### Action item
Locate every line in the records below that contains the word "height", and copy each one.

### Material provided
..............................

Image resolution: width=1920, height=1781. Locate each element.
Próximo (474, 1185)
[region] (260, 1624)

..............................

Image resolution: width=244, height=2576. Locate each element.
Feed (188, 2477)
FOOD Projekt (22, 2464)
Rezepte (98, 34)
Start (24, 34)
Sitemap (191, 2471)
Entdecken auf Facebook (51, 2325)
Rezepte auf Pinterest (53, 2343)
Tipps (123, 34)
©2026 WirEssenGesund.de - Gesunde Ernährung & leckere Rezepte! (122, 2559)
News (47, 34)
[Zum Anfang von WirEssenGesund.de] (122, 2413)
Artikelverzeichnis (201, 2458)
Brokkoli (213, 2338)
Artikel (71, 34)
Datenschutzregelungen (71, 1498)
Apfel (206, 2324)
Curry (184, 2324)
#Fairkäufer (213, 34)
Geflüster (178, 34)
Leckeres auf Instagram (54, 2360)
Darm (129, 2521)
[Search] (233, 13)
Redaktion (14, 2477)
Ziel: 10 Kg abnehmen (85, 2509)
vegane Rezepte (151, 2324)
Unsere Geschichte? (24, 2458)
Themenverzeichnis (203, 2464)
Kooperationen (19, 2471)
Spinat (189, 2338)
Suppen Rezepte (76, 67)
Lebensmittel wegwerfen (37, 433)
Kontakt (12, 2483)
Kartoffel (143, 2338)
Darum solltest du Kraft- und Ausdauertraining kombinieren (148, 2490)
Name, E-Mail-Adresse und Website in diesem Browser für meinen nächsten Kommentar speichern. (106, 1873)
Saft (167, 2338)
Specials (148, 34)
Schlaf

..............................

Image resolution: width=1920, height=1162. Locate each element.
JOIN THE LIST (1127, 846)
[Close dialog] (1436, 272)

..............................

### Exercise output
Image resolution: width=1920, height=1781. Locate each element.
Image resolution: width=244, height=2576. Locate each element.
Image resolution: width=1920, height=1162. Locate each element.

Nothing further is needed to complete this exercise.